Health professionals should explicitly ask about use of herbal products, sensitize patients for the importance of such information, and encourage them to seek advice for risk assessment before they try self-acquired medical products or supplements.

Herbal medicinal products, preferably with standardized or quantified extracts, should be preferred over food supplements, as quality and declaration requirements are more extensive for medicinal products. Food supplements should not be actively recommended.

A brief list of high- and low-risk plants can be found in Table 4.

Table 4

Short summary of the interaction risk of the reviewed plants in RA, IBD, and osteoarthritis treatment. Details can be found in Table 3 and Section 3.2.

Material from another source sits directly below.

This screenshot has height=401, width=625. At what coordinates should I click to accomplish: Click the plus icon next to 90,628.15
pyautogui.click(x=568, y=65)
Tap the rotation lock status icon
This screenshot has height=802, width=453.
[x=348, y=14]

Interaction Potential	Plants
High interaction potential, mayaffect several drugs	St John’s wort, cannabis (3.2.2.), green tea (3.2.9.), echinacea (3.2.4.)
Moderate interaction potential; few drugs or lower level of evidence	Flax seed, ginger, meadowsweet, psyllium, valerian, willow bark (3.2.11.)
Generally low interaction potential, but possible interaction with cyclosporine/tacrolimus via CYP or pGP (case reports or in vitro data; Table 3)	Boswellia, chamomile, cranberry, devil’s claw (3.2.3.), garlic (3.2.6.), ginseng (3.2.7.), milk thistle, peppermint, turmeric (3.2.10.)
No interactions reported/very low-risk	Artichoke, ash leaf, blackcurrant leaf, English plantain, fennel, lemon balm, lime/linden flowers, nettle herb, rose hip, saw palmetto, soybean, wormwood

It is important to report suspected herb–drug interactions, in order to collect data. Information on patient, medication, the suspected product, and the course of treatment should be collected as complete as possible.